The charter school model in partnership with "school choice" makes it so that kids all over the country switch schools as often as they change their clothes. And it doesn't really matter if kids do get to stay in the same school year-to-year, because principal turnover is almost as high as teacher turnover, so a school is never really consistent year-to-year. Teach for America says you only have to teach for two years and then you've done your part. You can leave your relationships at the door with the phonics posters you made but didn't bother to laminate and your book of Doug Lemov strategies.

Let's revisit Alex's classroom (remember him?). Why is Alex a comparatively good teacher when it's only his second year of teaching? He doesn't have any of the supplies that have been held up as The Latest Great Solution to the achievement gap problem.
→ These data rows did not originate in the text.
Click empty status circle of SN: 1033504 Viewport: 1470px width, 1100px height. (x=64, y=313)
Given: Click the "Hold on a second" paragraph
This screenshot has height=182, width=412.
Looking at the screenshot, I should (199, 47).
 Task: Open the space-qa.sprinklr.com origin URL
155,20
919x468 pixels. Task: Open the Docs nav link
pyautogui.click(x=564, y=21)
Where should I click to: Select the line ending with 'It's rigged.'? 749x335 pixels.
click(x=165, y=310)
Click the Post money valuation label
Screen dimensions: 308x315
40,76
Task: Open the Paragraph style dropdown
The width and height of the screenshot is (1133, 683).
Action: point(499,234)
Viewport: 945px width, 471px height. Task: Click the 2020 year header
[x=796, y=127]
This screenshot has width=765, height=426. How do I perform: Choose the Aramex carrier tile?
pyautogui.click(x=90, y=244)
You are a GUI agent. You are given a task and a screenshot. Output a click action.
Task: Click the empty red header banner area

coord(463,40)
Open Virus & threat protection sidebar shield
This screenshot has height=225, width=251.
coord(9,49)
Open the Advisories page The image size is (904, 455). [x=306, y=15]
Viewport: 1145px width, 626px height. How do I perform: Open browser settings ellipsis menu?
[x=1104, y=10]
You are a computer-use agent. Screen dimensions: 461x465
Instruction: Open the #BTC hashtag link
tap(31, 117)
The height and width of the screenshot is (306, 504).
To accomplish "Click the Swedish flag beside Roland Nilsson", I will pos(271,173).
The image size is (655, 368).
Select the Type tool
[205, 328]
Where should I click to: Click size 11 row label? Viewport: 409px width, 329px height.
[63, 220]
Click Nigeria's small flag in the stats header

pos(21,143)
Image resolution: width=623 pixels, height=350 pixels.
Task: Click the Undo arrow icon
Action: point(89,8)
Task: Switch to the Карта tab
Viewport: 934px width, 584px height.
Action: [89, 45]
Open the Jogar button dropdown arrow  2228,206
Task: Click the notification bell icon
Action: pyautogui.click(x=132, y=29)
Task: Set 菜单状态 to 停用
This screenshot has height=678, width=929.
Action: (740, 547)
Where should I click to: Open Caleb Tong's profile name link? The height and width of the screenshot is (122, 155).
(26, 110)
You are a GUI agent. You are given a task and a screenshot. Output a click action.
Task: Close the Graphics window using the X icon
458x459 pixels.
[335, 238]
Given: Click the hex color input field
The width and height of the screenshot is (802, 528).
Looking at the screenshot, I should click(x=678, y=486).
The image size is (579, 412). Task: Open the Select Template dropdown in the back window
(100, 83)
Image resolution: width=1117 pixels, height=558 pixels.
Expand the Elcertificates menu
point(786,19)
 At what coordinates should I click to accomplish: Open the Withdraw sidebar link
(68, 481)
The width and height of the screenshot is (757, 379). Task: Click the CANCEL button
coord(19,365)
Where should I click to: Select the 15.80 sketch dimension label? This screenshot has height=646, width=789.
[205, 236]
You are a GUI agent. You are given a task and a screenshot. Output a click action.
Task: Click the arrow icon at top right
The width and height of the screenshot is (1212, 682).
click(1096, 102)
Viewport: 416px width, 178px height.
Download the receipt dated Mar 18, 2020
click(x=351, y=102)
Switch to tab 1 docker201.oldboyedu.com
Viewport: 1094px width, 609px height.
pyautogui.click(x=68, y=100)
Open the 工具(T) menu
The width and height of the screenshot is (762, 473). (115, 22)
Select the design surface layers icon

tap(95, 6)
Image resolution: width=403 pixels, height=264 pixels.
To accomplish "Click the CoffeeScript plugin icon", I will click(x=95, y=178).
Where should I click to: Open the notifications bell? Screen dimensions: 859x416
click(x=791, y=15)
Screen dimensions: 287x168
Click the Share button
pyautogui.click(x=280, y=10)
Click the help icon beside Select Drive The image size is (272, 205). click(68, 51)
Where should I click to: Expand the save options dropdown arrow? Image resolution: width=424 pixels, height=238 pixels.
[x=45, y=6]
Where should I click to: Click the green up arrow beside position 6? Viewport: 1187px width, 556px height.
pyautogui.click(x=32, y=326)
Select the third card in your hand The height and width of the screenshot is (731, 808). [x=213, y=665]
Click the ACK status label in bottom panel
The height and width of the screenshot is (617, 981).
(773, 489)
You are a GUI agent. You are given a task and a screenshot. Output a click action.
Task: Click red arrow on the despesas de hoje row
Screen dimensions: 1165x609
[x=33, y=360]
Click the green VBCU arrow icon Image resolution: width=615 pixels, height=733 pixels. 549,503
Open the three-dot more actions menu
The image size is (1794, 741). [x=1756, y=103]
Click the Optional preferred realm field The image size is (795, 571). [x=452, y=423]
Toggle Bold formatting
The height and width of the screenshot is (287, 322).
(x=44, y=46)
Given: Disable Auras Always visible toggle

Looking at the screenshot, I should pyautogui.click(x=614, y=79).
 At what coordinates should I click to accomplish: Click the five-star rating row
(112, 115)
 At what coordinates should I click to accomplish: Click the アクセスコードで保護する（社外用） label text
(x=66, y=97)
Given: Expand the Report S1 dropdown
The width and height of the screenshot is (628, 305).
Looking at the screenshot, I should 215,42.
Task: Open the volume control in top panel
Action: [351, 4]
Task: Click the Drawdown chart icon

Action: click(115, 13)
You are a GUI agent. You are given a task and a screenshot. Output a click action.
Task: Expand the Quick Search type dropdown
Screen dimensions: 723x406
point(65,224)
No Smart Board with interactive technology. No computer lab with personalized learning stations. There's no fully integrated content-based art class at his school. He doesn't have interventionists or strategists in and out of his room all day collecting data and adjusting and changing everything. He doesn't have twenty-minute-long instant recess breaks implemented by an outside "Play Coach." He doesn't even have very many books. But Alex taught these kids for first grade too, so here's what he does have: relationships with each and every one of them, and their families.

Now, granted, Alex is burning himself out building those relationships so quickly and thoroughly, and he's going to loop up with those kids and teach them in third grade too, which is not going to be easy. Learning a new curriculum should be a full-time job for a teacher. What he's doing is not sustainable. But a lightbulb went off for me when I was in his classroom. All his kids know his idiosyncrasies  and they know the ins and outs of his jokes, and they have spent a lot of time learning how to trust this guy. Likewise, he's spent a lot of time learning how to trust them. Relationship-building takes time. They play this game called "Mario" where Alex sings the Mario theme song and they all run in place and grab coins and make sound effects and whir and buzz and act like kids, and then go right back to work. This would be CHAOS in a first-year teacher's classroom on the first go. I know from experience that they had to do that a million times before they figured out how to make that game work and not be dangerous about it. They had to fail at it a bunch of times, just as you do with everything. 

Relationship-building is a skill just like anything else, and you learn it in time. What would happen if teachers had the time to not only learn curricula and data management and reading strategies, but also the strategies to build lasting relationships? What if we had classrooms where kids in fourth grade could go visit their kindergarten teacher if they were having a bad day? What if your first grade teacher also got to be your little sister's first grade teacher and your baby cousin's first grade teacher and maybe even YOUR first kid's first grade teacher? Imagine the world we would live in if he had the time to learn how to trust each other.

This is my last year teaching. I feel exceptionally guilty about that. The thing is, I didn't want to be a teacher. And Teach for America told me that was OK. They said that I could make a difference in just two years; that that was all it was going to take, and I'd be able to move on with my life. They didn't say, "You might fall in love with the families you get to know. You might realize that the relationships you make with kids will become more important than any other relationships in your life. And if you come, and then you leave, the truth is that you really are likely going to do more harm than you do good." They also didn't tell me I was going to take the job of a veteran teacher who was invested in building those relationships and communities. 

We owe it to children, families, and young people out of college to make this message more clear. However you color it, we MUST understand: Teach for America keeps children from having sustained, reliable longterm relationships with adults. That's a bitter pill, but this country would benefit a great deal if we swallowed it. Let's take the time to heed Mr. Greene's word and making "teaching [...] a lifelong career worthy of those we want to teach."